See Frederick Sheehan's Interview on "The Larry Parks Show" (Janurary 12, 2012)


 

Federal Reserve Chairman Ben S. Bernanke has finally achieved his childhood fantasy. He has passed into existence (note: not law, regulation, or any other formal apparatus that cannot be ripped from his bodice by the People's Representatives) a policy of achieving 2.0% inflation.

From a January 25, 2012, Federal Reserve press release: "The Committee judges that inflation at the rate of 2 percent, as measured by the annual change in the price index for personal consumption expenditures, is most consistent over the longer run with the Federal Reserve's statutory mandate." (For the prelude to his ploy, see: "Presidential Rivals: Drop the 'One Percent.' Trumpet the 'Negative Four Percent.'" and "A Quartet of Fed Chairmen Body Slam Bernanke.")

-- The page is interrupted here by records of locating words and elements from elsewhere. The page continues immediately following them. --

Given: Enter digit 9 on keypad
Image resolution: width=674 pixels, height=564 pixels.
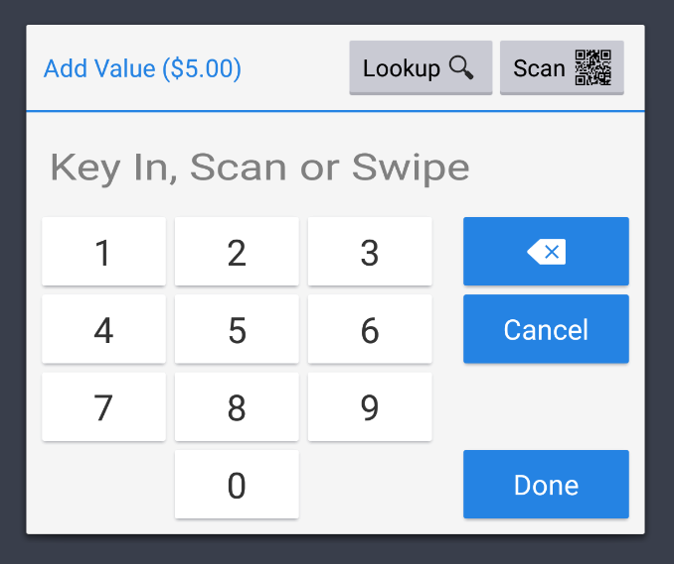Looking at the screenshot, I should click(x=370, y=408).
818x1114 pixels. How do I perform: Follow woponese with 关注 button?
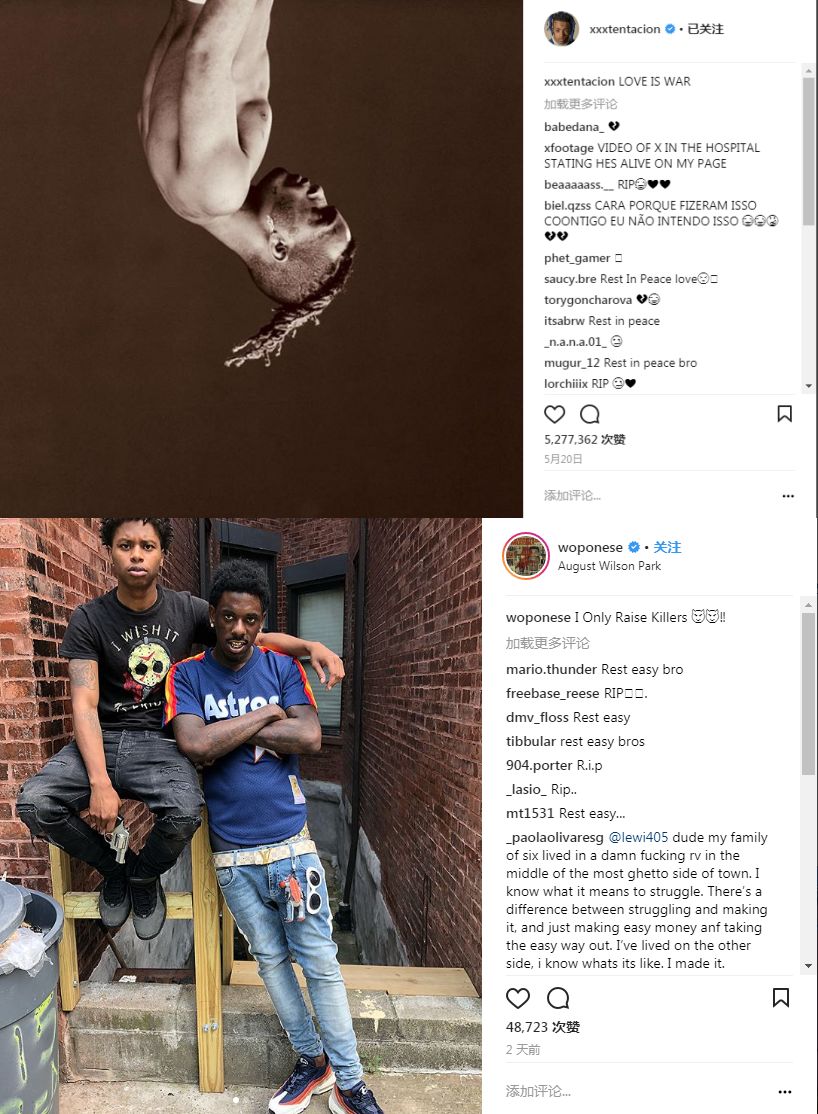(x=667, y=547)
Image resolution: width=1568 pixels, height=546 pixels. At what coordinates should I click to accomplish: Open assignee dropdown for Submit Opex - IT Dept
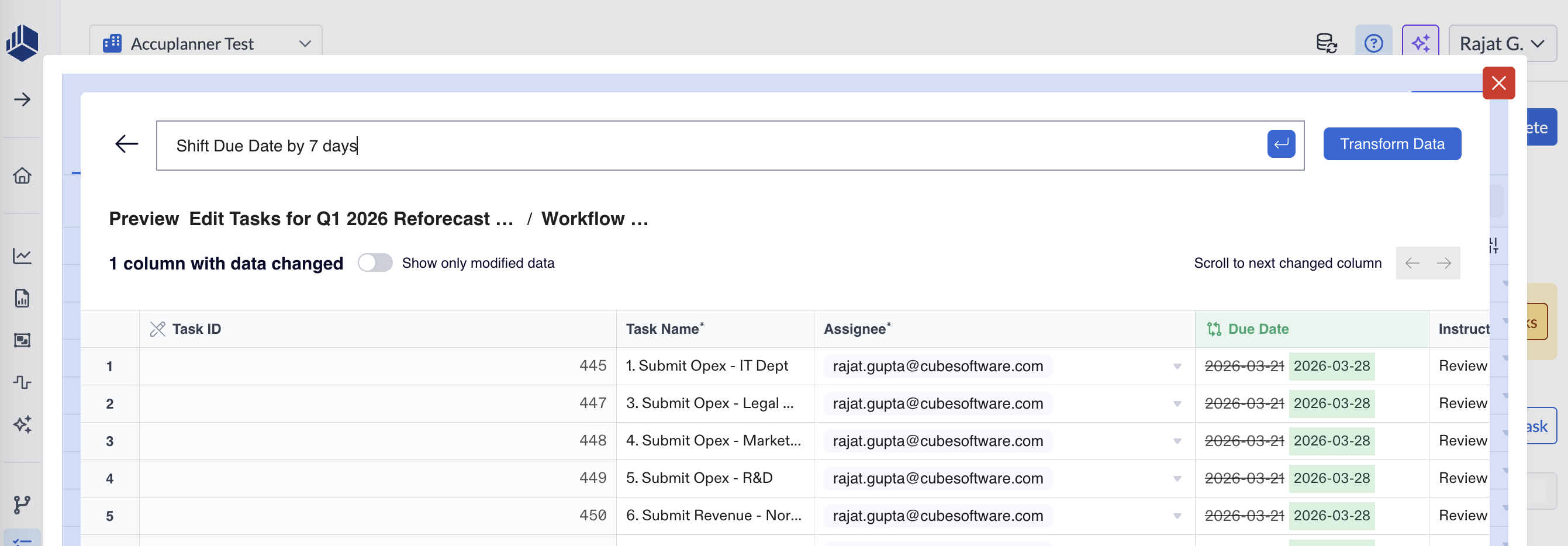tap(1177, 367)

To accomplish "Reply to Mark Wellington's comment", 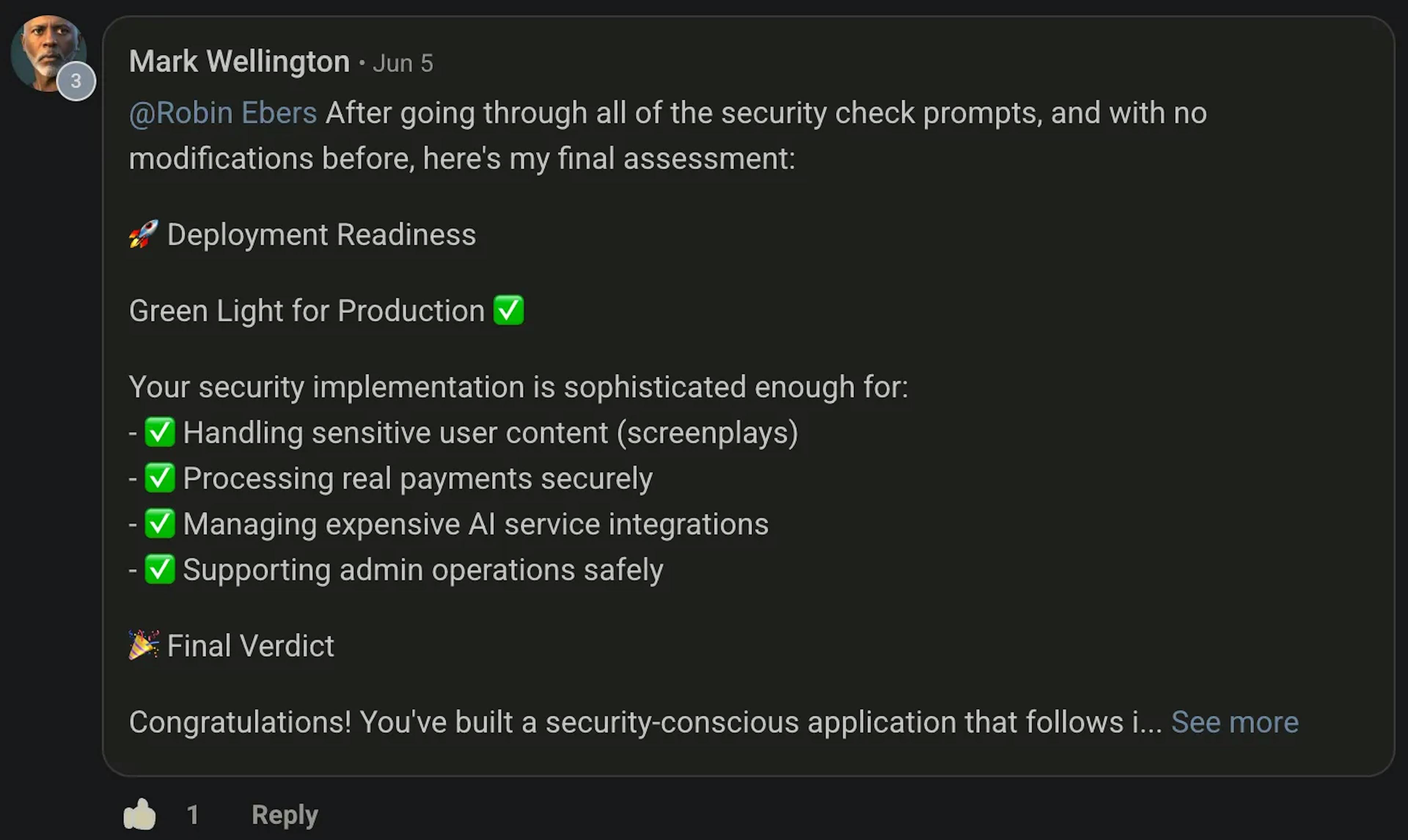I will 285,815.
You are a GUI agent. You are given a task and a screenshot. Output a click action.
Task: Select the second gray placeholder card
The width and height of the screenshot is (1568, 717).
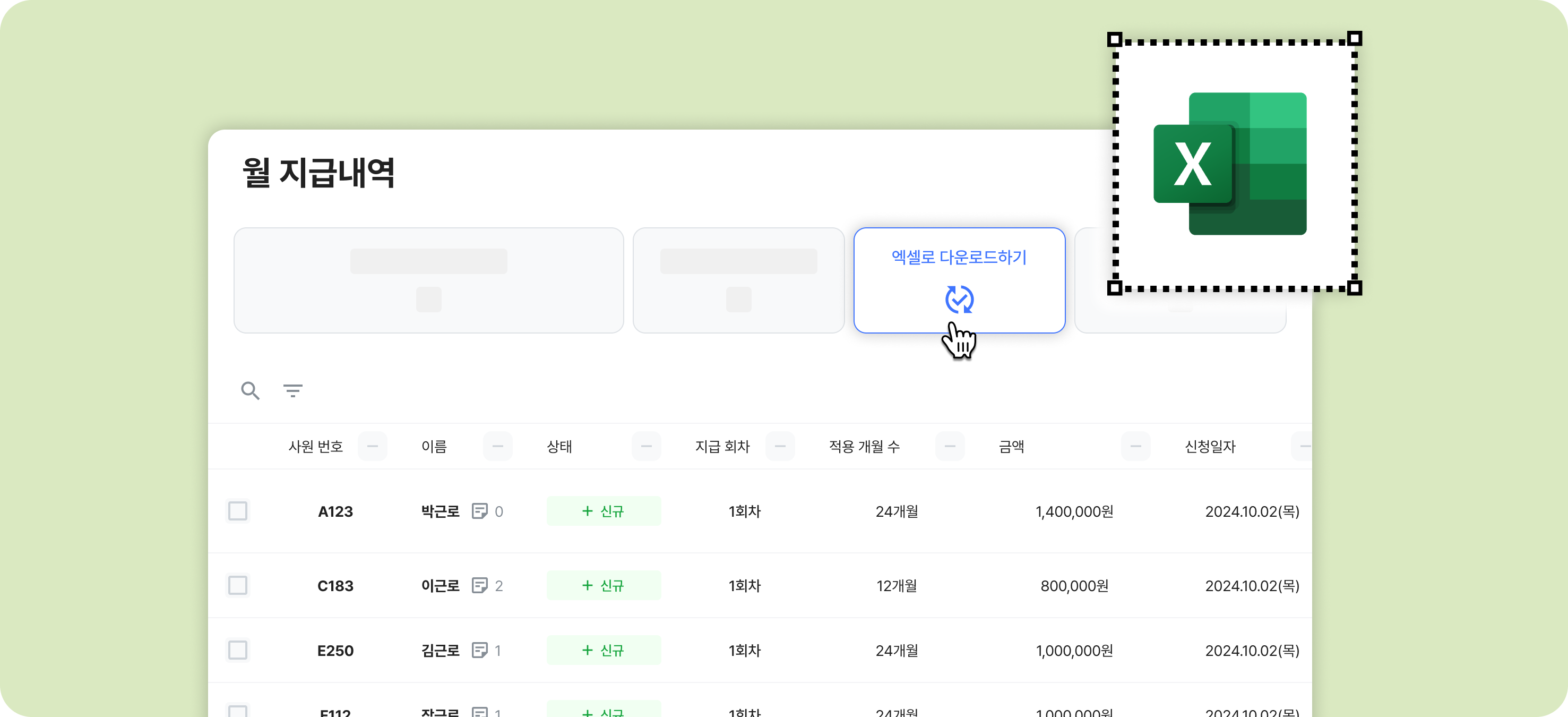738,280
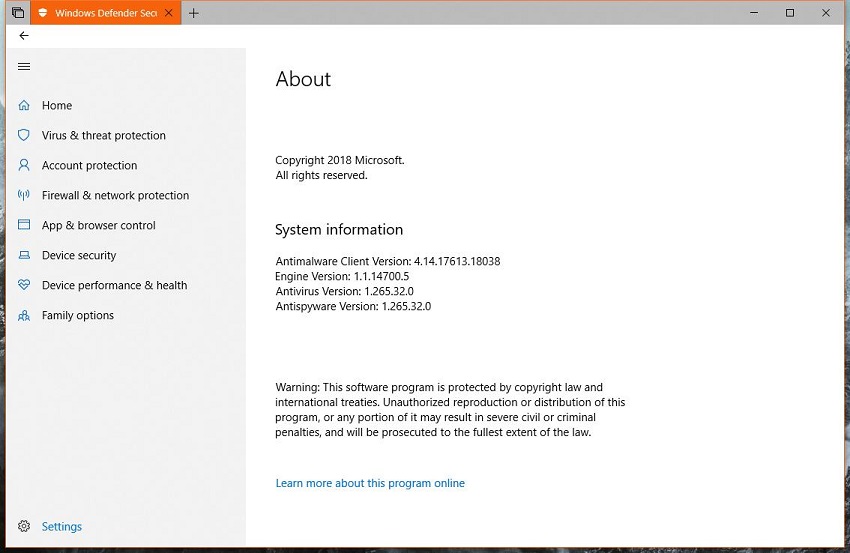Select the Account protection person icon
The width and height of the screenshot is (850, 553).
(x=24, y=165)
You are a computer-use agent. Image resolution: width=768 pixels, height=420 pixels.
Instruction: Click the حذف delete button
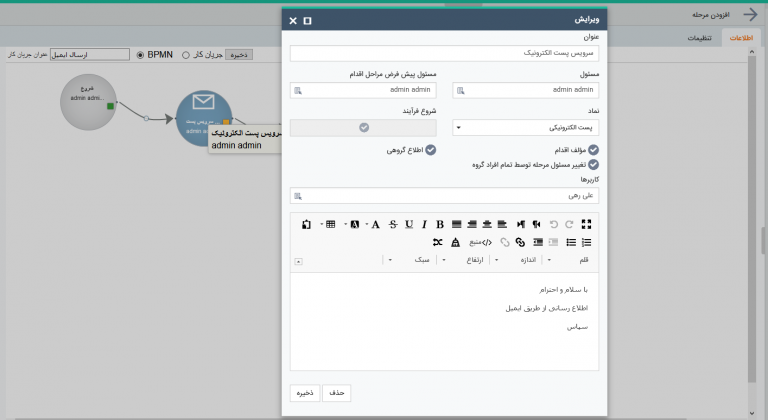pyautogui.click(x=336, y=393)
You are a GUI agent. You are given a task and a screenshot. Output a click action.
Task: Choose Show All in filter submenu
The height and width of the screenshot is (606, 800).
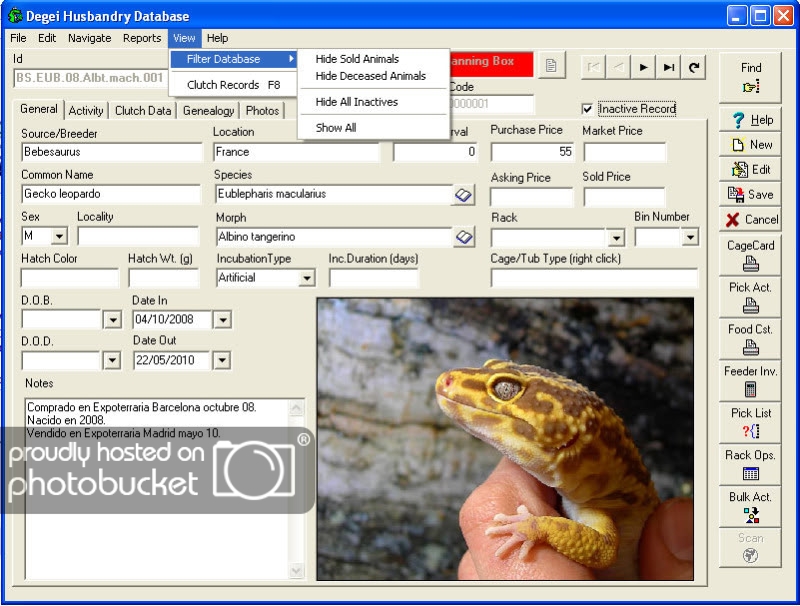(x=335, y=128)

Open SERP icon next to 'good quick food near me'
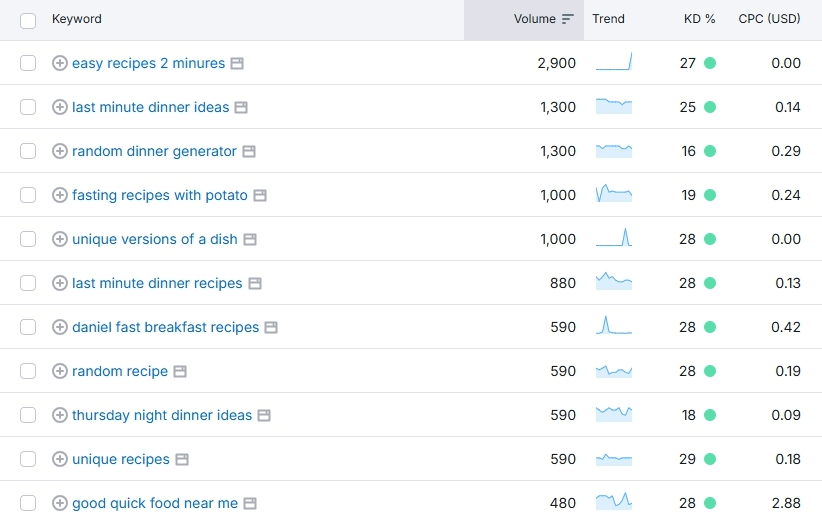(x=250, y=503)
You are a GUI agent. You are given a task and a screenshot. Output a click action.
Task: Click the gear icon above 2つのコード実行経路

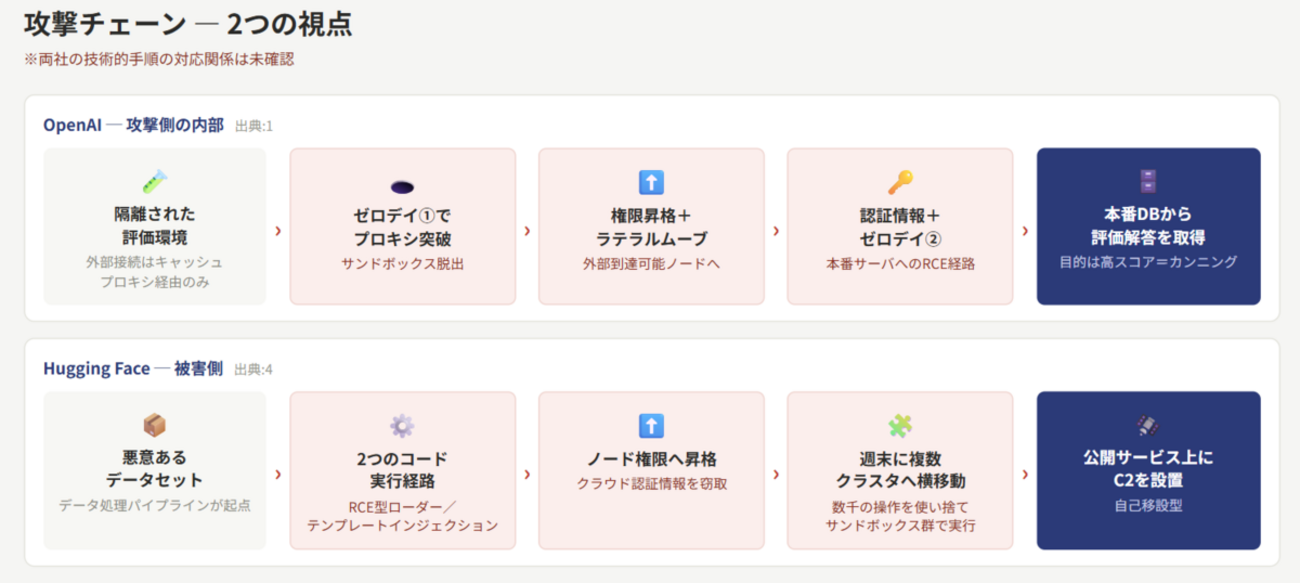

"Personal consumption expenditures" are calculated by the Commerce Department. They have been rising at a 1.7% annual rate. This must be why the ad lib policymakers at the Fed drop-kicked the CPI (consumer price index, calculated by the Bureau of Labor Statistics) into the Potomac, since it is rising at a 3.0% annual rate. The pilferers might still have chosen the CPI, after dropping food and energy: a measure Chairman Bernanke often talked about. The ex-food, ex-energy CPI rose at a much-closer-to-target 2.2% over the past year.

Whatever the Fed's reasons for siding with personal consumption expenditures, the BLS states (in its December Consumer Price Index Survey) that food prices rose 4.7% over the past year. Dairy and related products rose 8.1% in 2011. From the American Petroleum Institute: gasoline prices have risen 9.5% over the past year. McDonald's announced on Tuesday that it is increasing prices again - it did so three times last year - due to higher costs. That probably includes transportation. The recently released Cass Freight Index (through December 2011) noted that North American freight costs "were up an astounding 18.8% against an increase in freight volumes of only 0.7%."

After the Fed press release, Burglar Ben held a press conference. This is part of his "transparency" ploy. Among other oddball comments, the math whiz claimed: "At levels of inflation this low, interest rates should fully compensate for the losses to savers." To approximate, current savings rates in the United States are about 0.0001%. The Fed's press release left a clear path for someone to bludgeon the Bernanke Fed. (Nobody will, but we can pretend.) From the aforementioned press release: "The inflation rate over the longer run is primarily determined by monetary policy...." Monetary policy is in the hands of a man who cannot subtract.

It is slowly becoming clearer that Alan Greenspan should be warming up in the bullpen.